Leonard "Leo" Jehoeda Pinkhof (1898–1943) was a Dutch painter.

==Biography==
Pinkhof was born on 19 June 1898 in Amsterdam. He studied at the Rijksschool voor Kunstnijverheid Amsterdam (National School for Applied Arts) and the Rijksakademie van beeldende kunsten (State Academy of Fine Arts). His teachers included Johannes Josephus Aarts, Willem Retera, and Nicolaas van der Waay. He settled in Den Helder where he taught technical drawing at the Ambachtsschool (Craft School). In 1927 Pinkhof married Betty Koekoek with whom he had four children. His work was included in the 1939 exhibition and sale Onze Kunst van Heden (Our Art of Today) at the Rijksmuseum in Amsterdam. Pinkhof was a member of De Onafhankelijken (The Independents).

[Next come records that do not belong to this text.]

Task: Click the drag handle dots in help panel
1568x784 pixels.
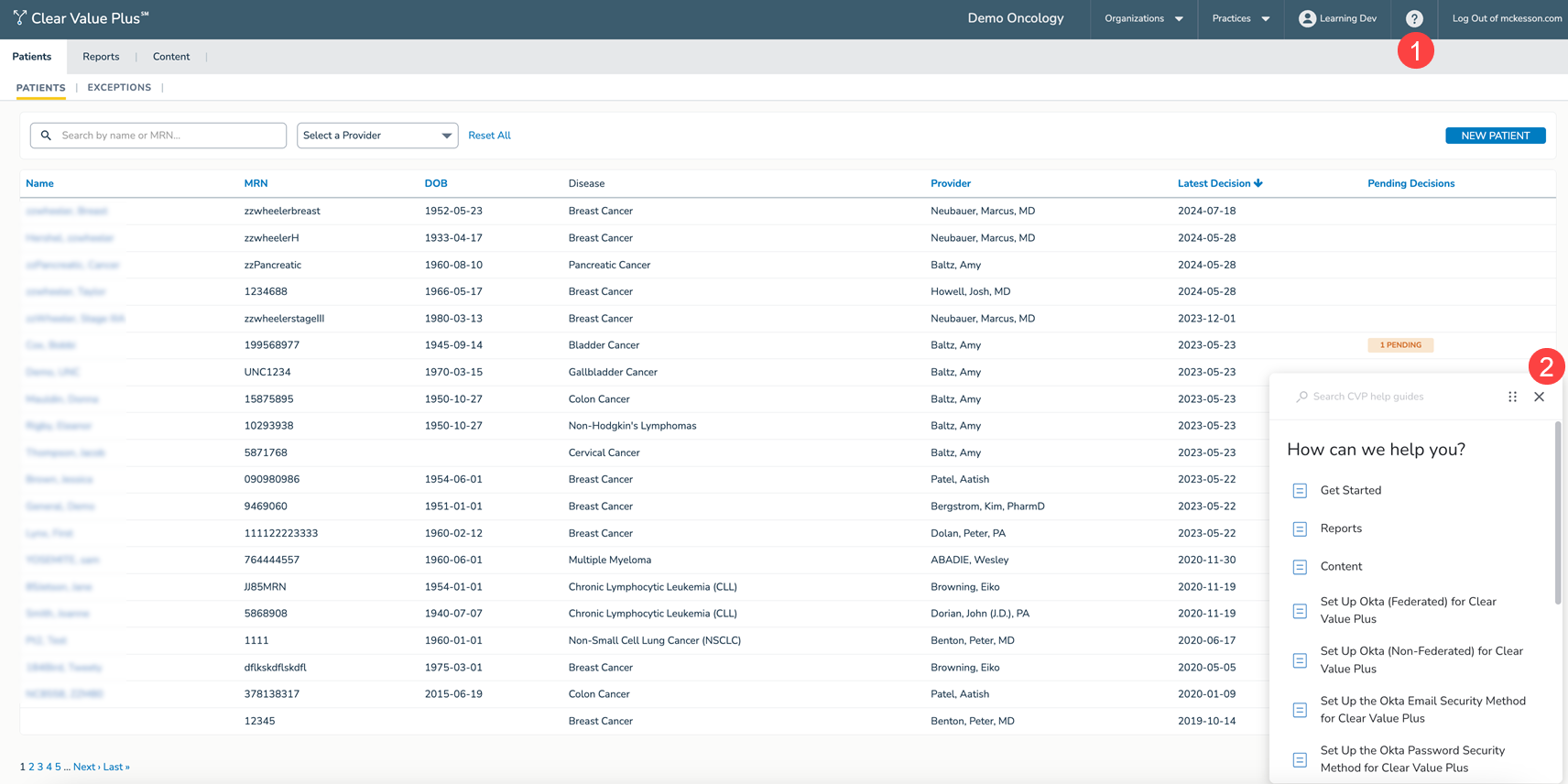Action: pyautogui.click(x=1512, y=397)
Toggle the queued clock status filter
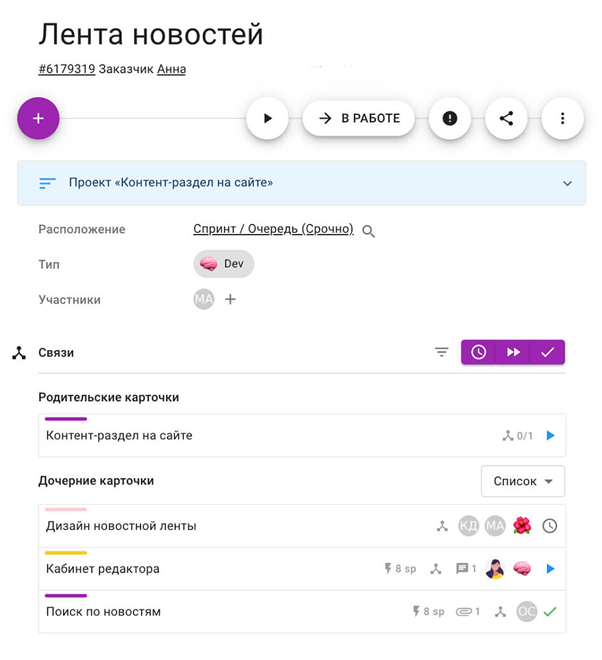 pos(478,352)
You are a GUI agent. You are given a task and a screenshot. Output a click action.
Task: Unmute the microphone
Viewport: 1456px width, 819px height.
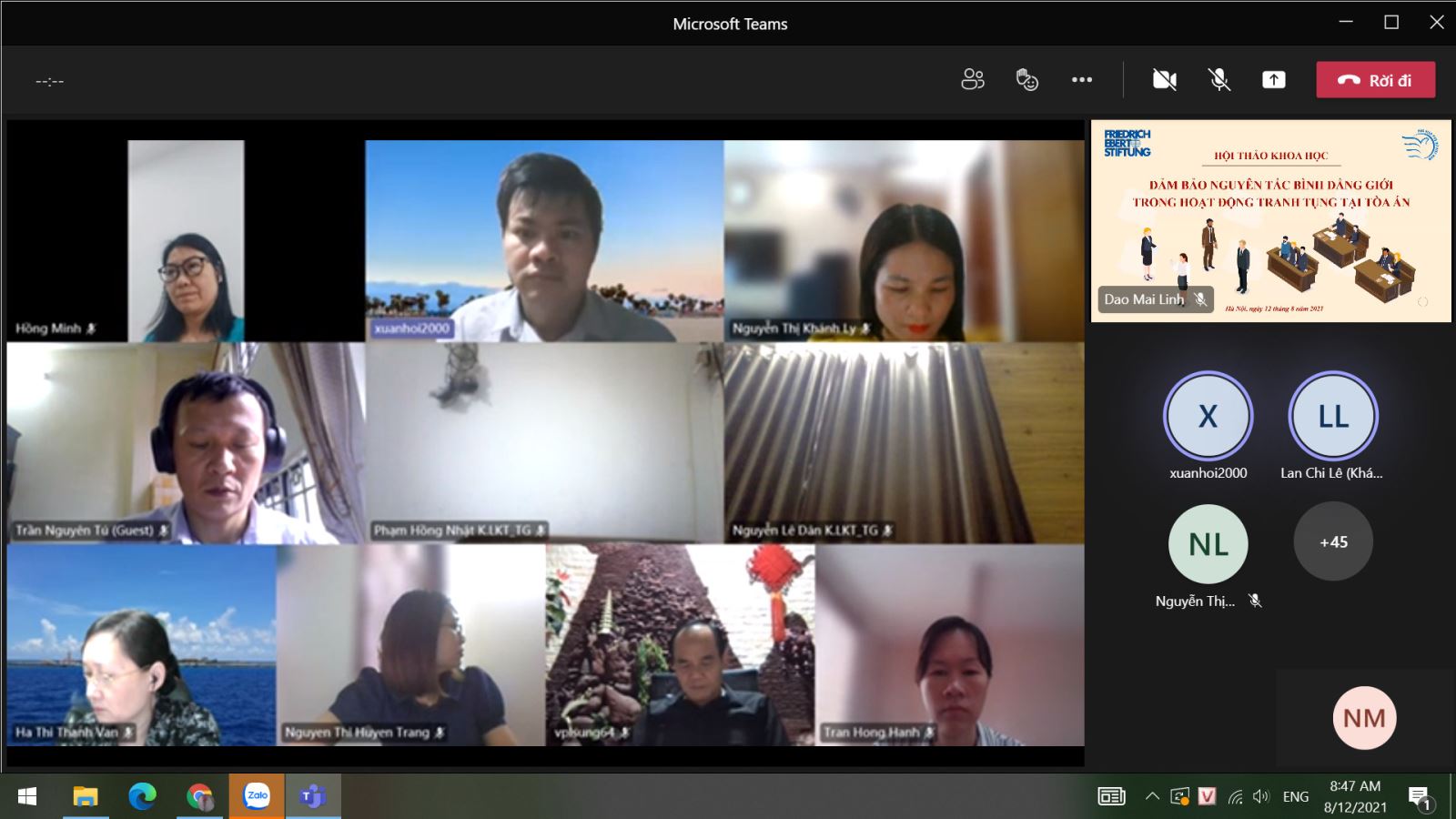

In 1940, at the beginning of World War II, Pinkhof lost his job because Jews were no longer allowed to work for non-Jewish institutions. Additionally, the Germans took his house and the family was forced to leave Den Helder. The family was briefly in Oudesluis, then in 1941 in Amsterdam. In 1943 they were taken to the Westerbork transit camp and then to the Sobibor extermination camp in Poland where they were murdered.

Pinkhof died on 23 July 1943 at the age of 45.

==Legacy==
In 1990 an exhibition Leo Pinkhof: Joods kunstenaar in Den Helder (Leo Pinkhof: Jewish artist in Den Helder) was held at the Nationaal Reddingsmuseum Dorus Rijkers and the Synagogecomplex Folkingestraat. In 2017 a commemorative plaque was placed on the wall of Pinkhof's former home at 7 Soembastraat in Den Helder.